どうする。完全に倒し切らない限りまた何度でも復活してくるぞ。
こうなったらちょっとアレを使ってみるか。
手頃な剣なんてなかったが、とりあえず落ちていた石や岩からアイテム・石の剣を錬成させてみる。
無論これ自体はその辺の武器屋で150ジールという良心的な安さで売っているような初心者武器だが、なんか見た目的にも剣が欲しくなってしまい。
そして剣に複数の属性魔法を集約させ、合成魔法剣術を完成させる。
そう、リーネさんの使った【森羅万象斬】だ。
初めて見た時あれを【観察】しておいてよかった。
その後【模倣】ができるとは思ってなかったけど、こうしてやってみたらできたので安心だ。
威力まであの時の彼女ほど出るとは思えないが、このままズルズル戦い続けるよりはやってみる公算はあるといえる。
「よしいくぞ!」
「ロシュア!こいつら普段とは違うぞ!独自の進化を遂げて別物になった可能性が高い!十分に気をつけ………てぇえ?!」
彼女が驚いたのも無理はない。
見様見真似でやってみますとも!ええ!
「【森羅万象斬】!」
剣に乗せた虹色の残照が光を放ち、ストーンゴーレムの硬い肉体を粉砕していく。
振りかざした剣がとてつもない威力となって奴の身体を切り裂きていき、斬られたはしから存在ごと消滅していった。
そうしてストーンゴーレムは虹の光に包まれて姿を消した。
岩一粒も残さなかったので、今度は再生されずに済んだようだ。
「ふーっ……どうにかなったね」
「ろ、ろろろ、ロシュアどの……そ、それはまさか私の……」
「うん。ちょっと使わせてもらったよ。まあ見様見真似だったから原典とは大分違うかもしれないけど……おまたせ」
そして今度は前方にいる二体目のゴーレムに向かって斬りかかっていった。
本日二度目の森羅万象斬だ。
防御の姿勢を取って両腕を交差したストーンゴーレムだったが、当たった部分から徐々に肉体が消えていき、奴もまた復活を果たせずに跡形もなく倒された。
回収はできなかったが、どうにか倒す事に成功した。
これまでと決定的に違うのが、あの能力と技だ。
これを詳しく調べればより有益な情報を手に入れられたろうに……いかんせん再生能力とストップなどの保存と相性が悪すぎて倒さざるを得なくなってしまっていた。
後は必死だったというのもある。
次また出会ったら今度は捕獲路線で戦闘を進めてみよう。
「いやー。
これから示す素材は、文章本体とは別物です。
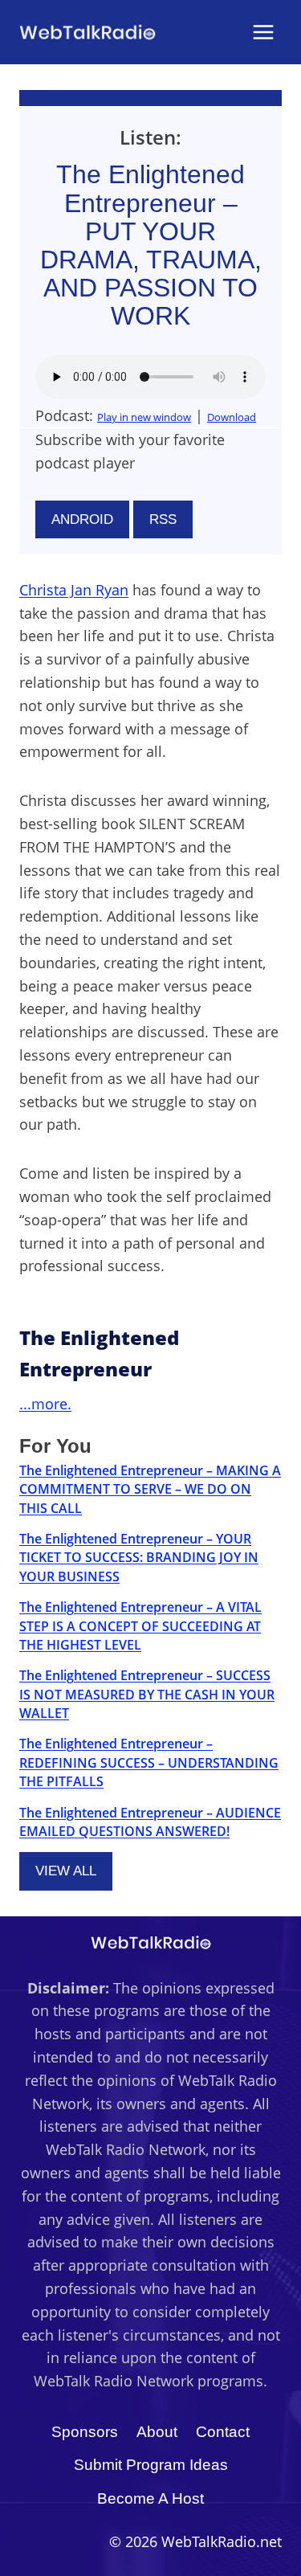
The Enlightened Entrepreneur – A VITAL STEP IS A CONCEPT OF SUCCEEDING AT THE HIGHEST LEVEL (140, 1626)
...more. (45, 1403)
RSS (163, 519)
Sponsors (84, 2431)
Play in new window (144, 417)
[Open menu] (263, 31)
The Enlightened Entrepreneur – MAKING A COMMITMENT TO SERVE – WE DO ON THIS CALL (150, 1489)
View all (65, 1871)
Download (231, 417)
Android (82, 519)
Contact (223, 2431)
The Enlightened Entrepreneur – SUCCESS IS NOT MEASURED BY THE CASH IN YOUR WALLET (147, 1694)
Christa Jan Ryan (73, 589)
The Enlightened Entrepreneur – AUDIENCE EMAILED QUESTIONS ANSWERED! (150, 1822)
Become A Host (150, 2498)
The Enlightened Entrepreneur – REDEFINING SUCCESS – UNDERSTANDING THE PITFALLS (149, 1762)
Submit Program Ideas (151, 2464)
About (156, 2431)
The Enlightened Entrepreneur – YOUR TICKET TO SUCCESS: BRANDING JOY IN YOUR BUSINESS (138, 1557)
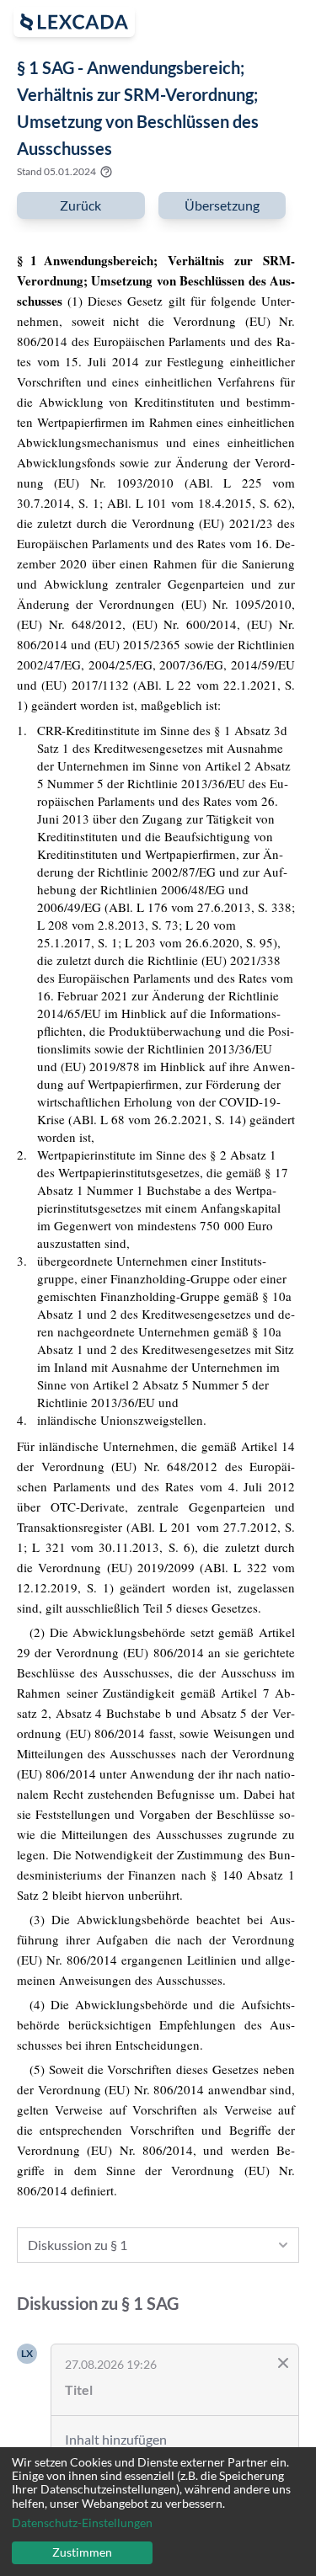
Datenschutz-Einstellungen (82, 2523)
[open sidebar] (74, 22)
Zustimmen (82, 2552)
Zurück (80, 205)
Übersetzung (222, 205)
よくやったねみんな!」
「うんロシュアがね!?」
総出でツッコミを食らってしまった。
でもターシャさんを守ってリーネさんも頑張ってくれてたし、サラもサラで頑張ってたし。
「いや……なんというか、キミはいよいよ規格外の男なのだな!すごいぞ!!キミならもう何をしても不思議じゃなくなってきた!何でも出来そうだな!!」
リーネさんも呆れたような開き直ったような複雑な感じで笑っていた。
何でもは出来ませんよ、出来ることだけ。
やがてリーネさんの言う通り、あれだけダンジョン内を覆っていた魔瘴も奥に進むにつれすっかりと晴れ渡っていった。
ようやく安心して呼吸ができる状況になり、ターシャさんも肩の力を抜いてホッとしていた。
「ふぅー……やっと深呼吸できますわ」
「もうこの先からAランクモンスターとも遭遇しなくて済むはずだよ」
しかしかつてここに巣食っていたダンジョンのモンスターたちは一体どこに行ってしまったのだろうか。
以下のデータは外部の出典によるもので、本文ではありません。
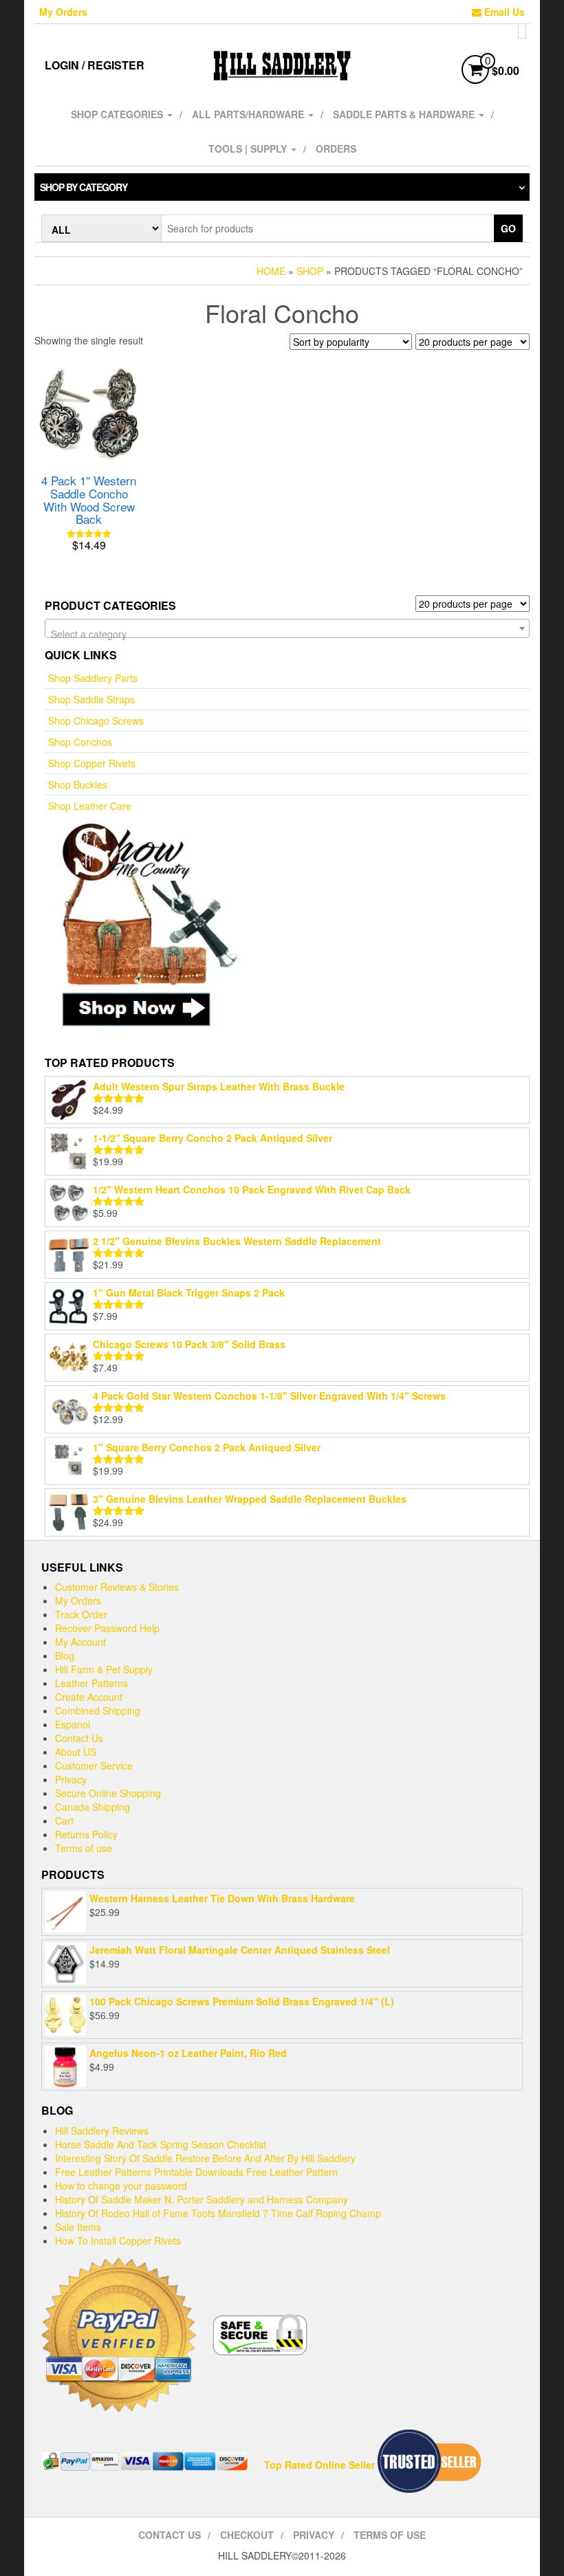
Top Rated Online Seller (319, 2465)
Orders (336, 148)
すっかり列強たちの影も形もなくなってしまっていたが、もしかしたらあのストーンゴーレムによって薙ぎ倒されてしまったのかもしれない。
それか元凶によってまとめて始末されたか。
襲われないならどんな形であれこちらにとっては好都合なので、きびきび先に進んでいく。
ふいに足元の石に躓きそうになったが、その全貌を見つめてぞっとした。
落ちていたのは石ではなく頭蓋骨だった。それも人間のものと思われる。
あたりを見渡すと複数の人骨が転がっており、以前何人か僕たちの他にもここを訪れていたようで、志半ばで死に絶えたということだろうか。
骨になりきれなかったものから、まだ人の形を中途半端に保っている死体まで転がっており、異臭からリーネは鼻をつまんで吐き気を堪えていた。
「先客みたいですね……しかも死んでからまだ数日も経ってなさそうです」
逆にターシャさんは死体慣れでもしているのか、特に驚きもせず淡々と屍肉の山を漁っていた。
「お、おい大丈夫かターシャ。……そんなおぞましいものによく手をかけられるな」
「私一応聖女だったので。戦士さんの遺体とかよく教会に運ばれてきたのを見てるから……」
しかし今の様子からだとターシャさんには見てるだけでなく触ったことにもそれなりに経験がありそうだ。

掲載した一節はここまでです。